TASK BRIEF:
Change "Where should I click to:" to "Which point should I click to:" wherever it occurs in the records below, and reproduce the records with nothing else altered.

■ ■ ■ ■ ■ ■ ■

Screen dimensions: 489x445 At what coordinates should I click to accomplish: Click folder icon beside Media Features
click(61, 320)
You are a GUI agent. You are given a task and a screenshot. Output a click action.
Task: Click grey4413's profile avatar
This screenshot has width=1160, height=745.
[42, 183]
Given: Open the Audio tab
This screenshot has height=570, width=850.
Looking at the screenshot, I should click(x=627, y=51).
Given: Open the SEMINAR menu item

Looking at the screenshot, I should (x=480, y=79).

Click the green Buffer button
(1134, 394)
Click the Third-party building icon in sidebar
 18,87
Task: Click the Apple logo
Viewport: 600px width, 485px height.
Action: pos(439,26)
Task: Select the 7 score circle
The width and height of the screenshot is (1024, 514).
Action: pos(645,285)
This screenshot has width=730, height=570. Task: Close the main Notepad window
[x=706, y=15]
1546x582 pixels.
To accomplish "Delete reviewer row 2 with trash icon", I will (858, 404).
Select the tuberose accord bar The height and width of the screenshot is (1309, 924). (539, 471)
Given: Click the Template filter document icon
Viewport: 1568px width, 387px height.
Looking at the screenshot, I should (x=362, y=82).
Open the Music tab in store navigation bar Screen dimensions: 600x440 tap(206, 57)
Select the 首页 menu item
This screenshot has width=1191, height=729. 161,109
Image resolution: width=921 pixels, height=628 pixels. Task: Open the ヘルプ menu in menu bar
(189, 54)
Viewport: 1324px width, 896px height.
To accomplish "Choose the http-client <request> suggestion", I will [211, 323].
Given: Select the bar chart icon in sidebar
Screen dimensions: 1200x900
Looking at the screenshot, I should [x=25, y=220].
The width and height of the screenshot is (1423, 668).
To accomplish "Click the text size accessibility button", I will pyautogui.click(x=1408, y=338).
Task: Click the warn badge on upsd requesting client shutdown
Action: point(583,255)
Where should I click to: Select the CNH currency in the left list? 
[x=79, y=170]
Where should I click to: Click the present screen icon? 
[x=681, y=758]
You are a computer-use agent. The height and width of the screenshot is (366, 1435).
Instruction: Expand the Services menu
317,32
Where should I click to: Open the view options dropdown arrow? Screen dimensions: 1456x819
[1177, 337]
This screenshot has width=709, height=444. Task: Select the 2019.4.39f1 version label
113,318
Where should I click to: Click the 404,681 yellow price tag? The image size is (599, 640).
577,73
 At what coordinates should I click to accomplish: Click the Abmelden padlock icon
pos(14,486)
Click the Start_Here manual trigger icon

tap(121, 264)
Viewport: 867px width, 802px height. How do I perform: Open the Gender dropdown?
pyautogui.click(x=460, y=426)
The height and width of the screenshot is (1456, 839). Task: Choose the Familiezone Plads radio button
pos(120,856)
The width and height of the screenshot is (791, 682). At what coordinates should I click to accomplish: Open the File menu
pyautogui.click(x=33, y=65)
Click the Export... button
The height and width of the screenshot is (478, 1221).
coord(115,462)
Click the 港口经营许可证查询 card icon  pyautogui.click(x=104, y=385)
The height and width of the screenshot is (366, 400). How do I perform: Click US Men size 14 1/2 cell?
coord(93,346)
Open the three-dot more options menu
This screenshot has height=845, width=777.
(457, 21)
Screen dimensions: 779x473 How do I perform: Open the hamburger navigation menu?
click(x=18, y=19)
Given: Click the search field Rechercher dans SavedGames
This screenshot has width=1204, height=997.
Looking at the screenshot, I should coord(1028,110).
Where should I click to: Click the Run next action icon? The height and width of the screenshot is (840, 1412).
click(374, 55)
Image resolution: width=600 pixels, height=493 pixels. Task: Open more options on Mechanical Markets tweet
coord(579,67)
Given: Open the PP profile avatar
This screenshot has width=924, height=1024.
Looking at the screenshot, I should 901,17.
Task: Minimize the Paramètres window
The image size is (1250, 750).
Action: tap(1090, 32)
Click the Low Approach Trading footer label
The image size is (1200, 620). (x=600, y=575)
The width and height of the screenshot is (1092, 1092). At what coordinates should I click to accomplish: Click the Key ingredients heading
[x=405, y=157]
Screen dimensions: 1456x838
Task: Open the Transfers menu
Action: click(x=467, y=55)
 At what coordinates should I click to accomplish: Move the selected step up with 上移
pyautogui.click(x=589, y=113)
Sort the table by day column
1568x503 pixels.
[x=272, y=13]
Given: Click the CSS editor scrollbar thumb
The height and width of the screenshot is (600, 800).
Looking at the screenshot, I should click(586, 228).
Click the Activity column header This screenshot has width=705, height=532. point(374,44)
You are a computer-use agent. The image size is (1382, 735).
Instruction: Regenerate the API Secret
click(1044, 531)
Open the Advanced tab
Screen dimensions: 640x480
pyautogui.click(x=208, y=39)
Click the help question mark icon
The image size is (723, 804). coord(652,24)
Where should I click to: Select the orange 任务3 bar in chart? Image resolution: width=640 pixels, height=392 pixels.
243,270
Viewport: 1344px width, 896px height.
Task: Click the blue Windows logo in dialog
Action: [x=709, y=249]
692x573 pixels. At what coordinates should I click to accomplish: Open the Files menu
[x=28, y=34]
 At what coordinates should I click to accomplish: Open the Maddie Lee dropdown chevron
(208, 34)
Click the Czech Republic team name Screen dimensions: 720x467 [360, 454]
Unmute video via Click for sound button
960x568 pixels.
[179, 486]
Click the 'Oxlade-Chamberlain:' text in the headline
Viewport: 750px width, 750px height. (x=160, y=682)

■ ■ ■ ■ ■ ■ ■

TASK RESPONSE:
Screen dimensions: 489x445 At what coordinates should I click to accomplish: Click folder icon beside Media Features
click(61, 320)
You are a GUI agent. You are given a task and a screenshot. Output a click action.
Task: Click grey4413's profile avatar
This screenshot has width=1160, height=745.
[42, 183]
Given: Open the Audio tab
This screenshot has height=570, width=850.
Looking at the screenshot, I should click(x=627, y=51).
Given: Open the SEMINAR menu item

Looking at the screenshot, I should (x=480, y=79).

Click the green Buffer button
(1134, 394)
Click the Third-party building icon in sidebar
 18,87
Task: Click the Apple logo
Viewport: 600px width, 485px height.
Action: pos(439,26)
Task: Select the 7 score circle
The width and height of the screenshot is (1024, 514).
Action: pos(645,285)
This screenshot has width=730, height=570. Task: Close the main Notepad window
[x=706, y=15]
1546x582 pixels.
To accomplish "Delete reviewer row 2 with trash icon", I will (858, 404).
Select the tuberose accord bar The height and width of the screenshot is (1309, 924). (539, 471)
Given: Click the Template filter document icon
Viewport: 1568px width, 387px height.
Looking at the screenshot, I should (x=362, y=82).
Open the Music tab in store navigation bar Screen dimensions: 600x440 tap(206, 57)
Select the 首页 menu item
This screenshot has width=1191, height=729. 161,109
Image resolution: width=921 pixels, height=628 pixels. Task: Open the ヘルプ menu in menu bar
(189, 54)
Viewport: 1324px width, 896px height.
To accomplish "Choose the http-client <request> suggestion", I will [211, 323].
Given: Select the bar chart icon in sidebar
Screen dimensions: 1200x900
Looking at the screenshot, I should [x=25, y=220].
The width and height of the screenshot is (1423, 668).
To accomplish "Click the text size accessibility button", I will pyautogui.click(x=1408, y=338).
Task: Click the warn badge on upsd requesting client shutdown
Action: point(583,255)
Which point should I click to: Select the CNH currency in the left list? 
[x=79, y=170]
Which point should I click to: Click the present screen icon? 
[x=681, y=758]
You are a computer-use agent. The height and width of the screenshot is (366, 1435).
Instruction: Expand the Services menu
317,32
Which point should I click to: Open the view options dropdown arrow? Screen dimensions: 1456x819
[1177, 337]
This screenshot has width=709, height=444. Task: Select the 2019.4.39f1 version label
113,318
Which point should I click to: Click the 404,681 yellow price tag? The image size is (599, 640).
577,73
 At what coordinates should I click to accomplish: Click the Abmelden padlock icon
pos(14,486)
Click the Start_Here manual trigger icon

tap(121, 264)
Viewport: 867px width, 802px height. How do I perform: Open the Gender dropdown?
pyautogui.click(x=460, y=426)
The height and width of the screenshot is (1456, 839). Task: Choose the Familiezone Plads radio button
pos(120,856)
The width and height of the screenshot is (791, 682). At what coordinates should I click to accomplish: Open the File menu
pyautogui.click(x=33, y=65)
Click the Export... button
The height and width of the screenshot is (478, 1221).
coord(115,462)
Click the 港口经营许可证查询 card icon  pyautogui.click(x=104, y=385)
The height and width of the screenshot is (366, 400). How do I perform: Click US Men size 14 1/2 cell?
coord(93,346)
Open the three-dot more options menu
This screenshot has height=845, width=777.
(457, 21)
Screen dimensions: 779x473 How do I perform: Open the hamburger navigation menu?
click(x=18, y=19)
Given: Click the search field Rechercher dans SavedGames
This screenshot has width=1204, height=997.
Looking at the screenshot, I should coord(1028,110).
Which point should I click to: Click the Run next action icon? The height and width of the screenshot is (840, 1412).
click(374, 55)
Image resolution: width=600 pixels, height=493 pixels. Task: Open more options on Mechanical Markets tweet
coord(579,67)
Given: Open the PP profile avatar
This screenshot has width=924, height=1024.
Looking at the screenshot, I should 901,17.
Task: Minimize the Paramètres window
The image size is (1250, 750).
Action: tap(1090, 32)
Click the Low Approach Trading footer label
The image size is (1200, 620). (x=600, y=575)
The width and height of the screenshot is (1092, 1092). At what coordinates should I click to accomplish: Click the Key ingredients heading
[x=405, y=157]
Screen dimensions: 1456x838
Task: Open the Transfers menu
Action: click(x=467, y=55)
 At what coordinates should I click to accomplish: Move the selected step up with 上移
pyautogui.click(x=589, y=113)
Sort the table by day column
1568x503 pixels.
[x=272, y=13]
Given: Click the CSS editor scrollbar thumb
The height and width of the screenshot is (600, 800).
Looking at the screenshot, I should click(586, 228).
Click the Activity column header This screenshot has width=705, height=532. point(374,44)
You are a computer-use agent. The image size is (1382, 735).
Instruction: Regenerate the API Secret
click(1044, 531)
Open the Advanced tab
Screen dimensions: 640x480
pyautogui.click(x=208, y=39)
Click the help question mark icon
The image size is (723, 804). coord(652,24)
Which point should I click to: Select the orange 任务3 bar in chart? Image resolution: width=640 pixels, height=392 pixels.
243,270
Viewport: 1344px width, 896px height.
Task: Click the blue Windows logo in dialog
Action: [x=709, y=249]
692x573 pixels. At what coordinates should I click to accomplish: Open the Files menu
[x=28, y=34]
 At what coordinates should I click to accomplish: Open the Maddie Lee dropdown chevron
(208, 34)
Click the Czech Republic team name Screen dimensions: 720x467 [360, 454]
Unmute video via Click for sound button
960x568 pixels.
[179, 486]
Click the 'Oxlade-Chamberlain:' text in the headline
Viewport: 750px width, 750px height. (x=160, y=682)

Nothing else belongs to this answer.